Experience is the number of years the player has been playing at a professional level in the Major league sports. The most prevalent observation has been the positive correlation between the experience and the annual pay which is displayed in the higher pay for more experience players. However, the most correct way of explaining this is that with experience, the performance of a player is affected positively thus affecting the annual pay in return. However, the main reason behind the secondary use of this variable as an independent one is the fact that the salary based on experience can adversely be affected by the player’s performance at that time (Papps, 2010).
Data Description
Data pertaining 20 current MLB players is obtained from the Baseball reference website which provide details on the various variables to be used in the research. The data that will be collected from the database include BA, SB, annual salary, OPS in the years between 2016 and years of experience up to 2016. Random sampling will be used to collect the names of the players. Information pertaining to the five variables can then be selected from the summary of their salary and career data of 2016. Data pertaining to BA, SB, salary information and OPS+ are the relevant values being analyzed hence they can selectively collected from the database. Service time on the other hand will provide information on the years of experience of the players.
Analysis of the results
The fitted value of the salary evaluates the level of linearity in the use of regression model. Based on the Regression analysis, one can observe that there were both the negative and the positive residuals which have adopted a random distribution means that there is no specific trend that can realized from the results.
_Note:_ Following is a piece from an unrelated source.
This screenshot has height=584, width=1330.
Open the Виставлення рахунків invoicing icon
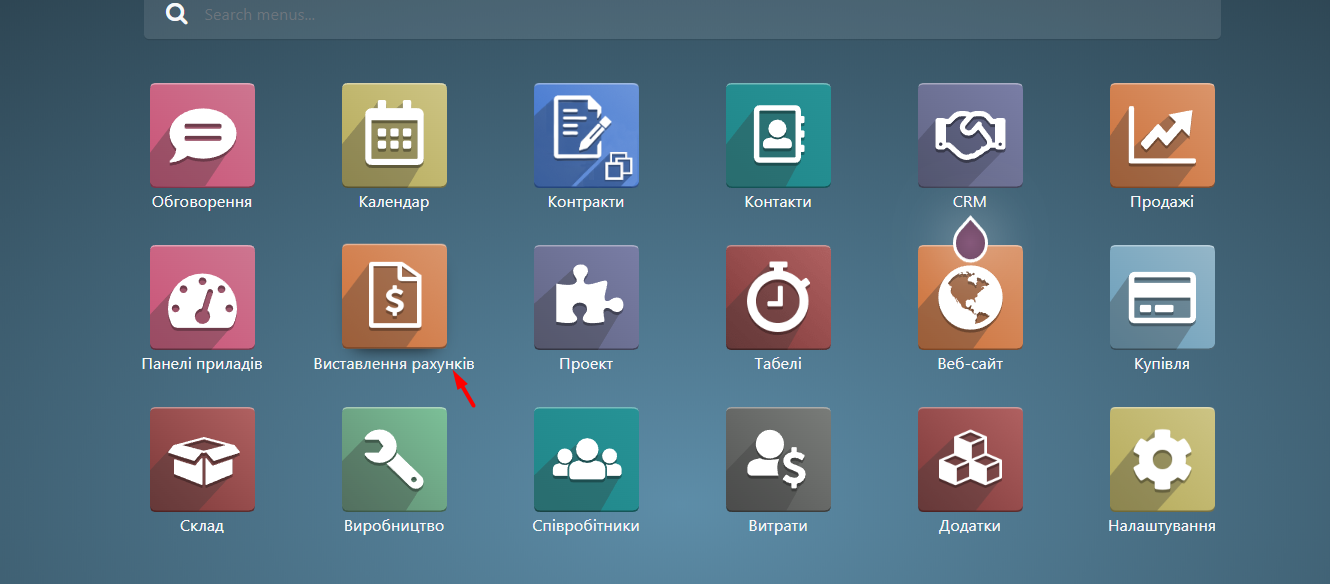click(394, 297)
The linearity of the assumption is also invalidated because of the randomized distribution.
The placement of the variance with the line of best fit is also suggestive of the fact that there is no relation between the various variables. The salary prediction was conducted by determining the BA, EXP, OPS+ and SB of the various players. The square of the regression is 58.1 % which is not too high. Thus, the regression exhibited in table 3 was not a good fit which is supported by the F test available in table 3 which indicates a p value of p=0.663269˃0.05. Based on the coefficient table, there was no statistically significant model prediction that was significant in the determination of future salaries of the players based on the coefficients table since the p-values were all greater than 0.05 significance level. However, the OPS and BA could provide a closer proximity towards the determination since they are closest among all then
Conclusion
Based on the above research on the application of the models in salary prediction, OPS+, EXP, BA and SB never violated any assumptions in the application of the linear regression. However, no particular model proved to be statistically significant in predicting the future salary hence no model was fit enough in the prediction unless the OPS. These observations highly suggestive of the fact that all the independent variables are adversely affected by the inclusion of other independent variables in the prediction of salaries.
Reference
References
About Battling Average. (n.d.). 500(FUMBLE!) - Sporting Charts. Retrieved from https://www.sportingcharts.com/dictionary/mlb/batting-average-avg.aspx
About OPS. (n.d.). On-base Plus Slugging (OPS). Retrieved from http://m.mlb.com/glossary/standard-stats/on-base-plus-slugging
Baseball Encyclopedia of MLB Players. (n.d.). Retrieved September 10, 2017, from https://www.baseball-reference.com/players/
Houser, A. (2010). Which Baseball Statistic Is the Most Important When Determining Team Success? The Park Place Economy, 13(1). Retrieved from https://core.ac.uk/download/pdf/59223173.pdf
Papps, K. L. (2010). Productivity Under Large Pay Increases:Evidence from Professional Baseball. University of Oxford and IZA, 5133. Retrieved from http://ftp.iza.org/dp5133.pdf
Stankiewicz, Katie (2009) “Length of Contracts and the Effect on the Performance of MLB Payers,” The Park Place Economist: Vol. 1.